Играл я только для себя, но аудитория у меня была требовательная. Я помню, как провел почти целых три дня, пытаясь уловить «Ветер, колышущий листок».
На исходе второго месяца я мог сыграть что угодно почти так же непринужденно, как я это видел и чувствовал: и «Солнце, садящееся в облака», и «Птицу, пьющую из озерца», и «Росу на папоротнике».
Где-то на третий месяц я перестал смотреть по сторонам и обратился внутрь себя, чтобы сыграть то, что там было. Я научился играть «Еду в фургоне с Беном», «Пою с отцом у костра», «Смотрю, как танцует Шанди», «Растираю листья, когда на улице хорошая погода», «Мама улыбается»…
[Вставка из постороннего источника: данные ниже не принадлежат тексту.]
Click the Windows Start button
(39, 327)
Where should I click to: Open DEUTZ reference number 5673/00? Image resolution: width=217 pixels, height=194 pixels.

Нет нужды говорить, что играть это было больно, но это было нечто вроде боли в пальцах, стертых о струны. Я немного кровоточил и надеялся, что скоро нарастут мозоли.
Ближе к концу лета одна струна лопнула, лопнула так, что уж не починишь. Большую часть дня я провел в немом ступоре, не зная, что мне делать. Разум мой по-прежнему пребывал в оцепенении и большей частью в забытьи. Я использовал бледную тень своей былой находчивости, чтобы решить эту проблему. Обнаружив, что ни восстановить струну, ни добыть новую не получится, я сел и принялся учиться играть на шести струнах.
Через оборот я играл на шести струнах почти так же хорошо, как и на семи. Три оборота спустя я пытался сыграть «Пережидаю дождь», и тут лопнула вторая струна.
На этот раз я не колебался. Я снял бесполезную струну и принялся учиться играть заново.
На середине «Жатвы» порвалась третья. Потратив почти полдня на бесплодные попытки, я понял, что три порванных струны – это уже слишком много. Поэтому я собрал в потрепанный мешок затупившийся ножичек, полмотка бечевки и Бенову книгу. Вскинул на плечи отцовскую лютню и пошел куда глаза глядят.
Я пытался мурлыкать «Снег, падающий вместе с осенней листвой» или «Мозолистые пальцы и лютня с четырьмя струнами», но это было совсем не то, что играть.